A Dívida Pública Federal voltou a crescer em abril, impulsionada pela emissão recorde de títulos, principalmente os corrigidos pela taxa Selic. Segundo dados divulgados nesta quarta-feira (27) pelo Tesouro Nacional, o estoque passou de R$ 8,633 trilhões em março para R$ 8,798 trilhões no mês passado, alta de 1,91%.
A dívida superou a marca de R$ 8 trilhões pela primeira vez em agosto do ano passado. No Plano Anual de Financiamento, divulgado em janeiro, o governo estimou que o estoque deve encerrar 2026 entre R$ 9,7 trilhões e R$ 10,3 trilhões.
A dívida interna mobiliária federal, formada por títulos emitidos no mercado doméstico, avançou 1,93% no período. O volume subiu de R$ 8,302 trilhões para R$ 8,462 trilhões. O resultado foi influenciado pela emissão líquida de R$ 68,04 bilhões em abril, além da incorporação de R$ 92,54 bilhões referentes à apropriação de juros.
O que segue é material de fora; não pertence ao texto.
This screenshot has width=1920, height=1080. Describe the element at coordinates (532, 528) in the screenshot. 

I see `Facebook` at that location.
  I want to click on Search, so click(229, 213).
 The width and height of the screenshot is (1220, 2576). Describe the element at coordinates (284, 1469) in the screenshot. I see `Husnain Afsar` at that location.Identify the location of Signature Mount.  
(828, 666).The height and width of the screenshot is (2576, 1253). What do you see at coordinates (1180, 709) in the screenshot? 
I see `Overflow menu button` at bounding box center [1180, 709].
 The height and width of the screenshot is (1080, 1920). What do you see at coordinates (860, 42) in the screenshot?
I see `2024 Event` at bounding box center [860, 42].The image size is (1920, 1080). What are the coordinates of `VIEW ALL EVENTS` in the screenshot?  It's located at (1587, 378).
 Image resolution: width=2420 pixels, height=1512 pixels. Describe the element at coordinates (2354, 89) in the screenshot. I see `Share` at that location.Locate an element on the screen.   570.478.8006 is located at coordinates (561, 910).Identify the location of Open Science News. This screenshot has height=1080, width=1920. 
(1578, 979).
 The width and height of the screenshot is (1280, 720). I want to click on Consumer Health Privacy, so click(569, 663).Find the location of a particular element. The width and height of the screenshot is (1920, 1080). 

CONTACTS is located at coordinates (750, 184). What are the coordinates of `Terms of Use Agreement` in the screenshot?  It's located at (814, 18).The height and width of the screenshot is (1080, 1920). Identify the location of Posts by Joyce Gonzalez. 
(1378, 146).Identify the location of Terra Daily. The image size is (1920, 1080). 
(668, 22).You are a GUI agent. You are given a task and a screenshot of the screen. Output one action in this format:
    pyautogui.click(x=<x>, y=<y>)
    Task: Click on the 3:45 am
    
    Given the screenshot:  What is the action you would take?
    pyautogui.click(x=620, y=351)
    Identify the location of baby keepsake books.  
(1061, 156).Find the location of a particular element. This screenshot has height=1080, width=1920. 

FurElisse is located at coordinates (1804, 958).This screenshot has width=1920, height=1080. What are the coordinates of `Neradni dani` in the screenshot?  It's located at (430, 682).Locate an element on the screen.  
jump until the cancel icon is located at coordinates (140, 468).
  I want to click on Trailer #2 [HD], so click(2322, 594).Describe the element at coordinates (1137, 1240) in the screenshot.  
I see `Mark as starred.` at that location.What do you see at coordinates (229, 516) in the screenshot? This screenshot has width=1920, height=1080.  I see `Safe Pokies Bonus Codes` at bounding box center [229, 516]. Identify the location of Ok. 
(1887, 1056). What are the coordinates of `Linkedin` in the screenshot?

Esse mecanismo faz com que os juros acumulados mês a mês sejam incorporados ao estoque da dívida. Com a Selic em 14,5% ao ano, esse componente segue pressionando o endividamento do governo.
Em abril, o Tesouro emitiu R$ 201,09 bilhões em títulos da dívida interna, o maior volume já registrado para um mês na série histórica. A operação atendeu, principalmente, à substituição de papéis vinculados à Selic que venceram no período e à demanda observada no mercado.
Os resgates também foram elevados e somaram R$ 133,05 bilhões. O movimento é típico do início de trimestre, quando vencem com mais frequência títulos prefixados, cujos juros são definidos no momento da emissão.
A dívida pública federal externa aumentou 1,28%, saindo de R$ 331,64 bilhões em março para R$ 335,88 bilhões em abril. Mesmo com a desvalorização de 4,42% do dólar no mês, a elevação foi impulsionada pela emissão recorde de 5 bilhões de euros em meados de abril.
O chamado colchão da dívida, reserva usada para enfrentar períodos de instabilidade ou meses com vencimentos elevados, também cresceu. Depois de forte queda em março, o volume passou de R$ 885 milhões para R$ 1,091 trilhão. O Tesouro atribuiu a alta ao fato de as emissões terem superado os resgates no mês.
Essa reserva é suficiente para cobrir 8,91 meses de vencimentos da dívida pública. Nos próximos 12 meses, estão previstos R$ 1,649 trilhão em títulos federais a vencer.
A composição da dívida também mudou entre março e abril. A fatia dos papéis atrelados à Selic subiu de 47,71% para 48,59%. Os títulos corrigidos pela inflação passaram de 26,67% para 26,76%. Já os prefixados caíram de 21,80% para 20,85%, enquanto os vinculados ao câmbio recuaram de 3,83% para 3,8%.
O Plano Anual de Financiamento prevê para o fim de 2024 uma distribuição entre 46% e 50% em papéis ligados à Selic, de 23% a 27% em títulos corrigidos pela inflação, de 21% a 25% em prefixados e de 3% a 7% em títulos cambiais.
O prazo médio da dívida pública federal passou de 4,1 para 4,12 anos. Esse indicador mostra o tempo médio que o governo leva para refinanciar seus compromissos e costuma refletir a percepção de confiança do mercado.
Entre os compradores da dívida interna, as instituições financeiras continuaram liderando, com 31,46% do estoque. Em seguida aparecem fundos de pensão, com 22,32%; fundos de investimento, com 22,17%; estrangeiros, com 10,38%; e demais grupos, com 13,66%.
A participação de não residentes caiu em relação a março, quando estava em 10,7%. Em momentos de maior tensão no mercado, a presença de investidores estrangeiros tende a oscilar, já que ela é vista como um termômetro da confiança no país.